The Obama administration and the Democrats have already shown formidable skill in networking; it will be no strain to produce the deluge of letters to the IRS. And as for the IRS, do we have any reason to doubt that it is quite up to the political work that must be done?
It seems to have slipped into the black hole of history that just two years after the Bob Jones case there began another orchestrated campaign of letters, all bearing the same style and form. Seven hundred of these letters, coming from different parts of the country, descended over three years on the Office of Civil Rights in the Department of Education. And they sought the same end: to compel private colleges to cover abortions in their medical plans or lose federal aid. For liberal schools such as Amherst and Wellesley, there was no strain. But small religious schools, such as Eastern Baptist Theological Seminary in Philadelphia and Merrimack College in North Andover, were too fragile financially to withstand the threat of litigation. Some agreed to cover abortions, and others, such as La Salle University in Pennsylvania, decided to drop altogether their program of medical insurance for students. In other words, there is nothing novel here; the scheme of intimidation has already been rehearsed and practiced.
Once a constitutional right to same-sex marriage is in place, the only corrective will be an explicit decision by Congress to protect groups that do not accept same-sex marriage, whether on religious or distinctly moral grounds. But even if such a bill passed and survived a veto from President Obama, test cases would be brought, and a friendly Clinton or Obama judge would strike the law down.
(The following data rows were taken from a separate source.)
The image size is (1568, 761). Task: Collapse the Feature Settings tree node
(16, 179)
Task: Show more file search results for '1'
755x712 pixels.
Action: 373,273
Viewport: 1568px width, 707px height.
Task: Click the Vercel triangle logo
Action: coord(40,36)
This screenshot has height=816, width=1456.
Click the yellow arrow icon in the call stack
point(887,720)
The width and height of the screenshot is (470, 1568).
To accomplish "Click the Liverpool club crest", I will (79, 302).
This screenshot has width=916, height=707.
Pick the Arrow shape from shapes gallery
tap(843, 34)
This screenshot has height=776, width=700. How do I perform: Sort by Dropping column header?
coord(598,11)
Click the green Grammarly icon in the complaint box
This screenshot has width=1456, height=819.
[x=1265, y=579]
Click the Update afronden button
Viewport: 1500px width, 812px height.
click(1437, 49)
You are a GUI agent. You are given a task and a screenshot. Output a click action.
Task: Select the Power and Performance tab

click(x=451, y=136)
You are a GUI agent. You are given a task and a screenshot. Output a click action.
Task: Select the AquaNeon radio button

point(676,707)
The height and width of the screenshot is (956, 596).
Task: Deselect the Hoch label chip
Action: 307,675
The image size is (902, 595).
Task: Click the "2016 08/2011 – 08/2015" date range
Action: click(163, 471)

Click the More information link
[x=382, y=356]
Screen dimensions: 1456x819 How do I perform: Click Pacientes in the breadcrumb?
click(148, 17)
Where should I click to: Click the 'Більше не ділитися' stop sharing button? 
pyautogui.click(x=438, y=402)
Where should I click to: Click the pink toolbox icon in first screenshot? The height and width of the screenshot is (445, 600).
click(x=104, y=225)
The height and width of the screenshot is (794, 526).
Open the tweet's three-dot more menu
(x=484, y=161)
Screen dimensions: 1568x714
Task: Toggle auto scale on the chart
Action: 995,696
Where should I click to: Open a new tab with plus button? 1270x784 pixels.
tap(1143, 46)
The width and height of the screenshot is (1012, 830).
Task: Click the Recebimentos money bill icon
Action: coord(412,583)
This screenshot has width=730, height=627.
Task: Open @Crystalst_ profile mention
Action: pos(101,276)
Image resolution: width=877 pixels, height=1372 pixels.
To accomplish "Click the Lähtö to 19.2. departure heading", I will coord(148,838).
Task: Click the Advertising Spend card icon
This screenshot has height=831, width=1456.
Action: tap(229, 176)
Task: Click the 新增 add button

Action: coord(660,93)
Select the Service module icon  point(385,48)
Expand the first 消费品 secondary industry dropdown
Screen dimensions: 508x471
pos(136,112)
The judge could simply draw on Justice Kennedy’s playbook and say that Congress had been driven by an “animus” to the homosexual life and to the decision of the Supreme Court on marriage.
Then, once appeals reached the Supreme Court, all it would take would be one more appointment to the Court by Obama or a second President Clinton and the issue would be put away for good. Justice Kennedy, after all, is still credited with a lingering inhibition about coercing people, especially the religious. But we can be sure that any new appointee from a Democratic administration will be serenely delivered from such inhibitions.
By simple steps, already well practiced, the culture war can be taken ever closer to its endgame.
Hadley Arkes is the Ney professor of jurisprudence at Amherst College.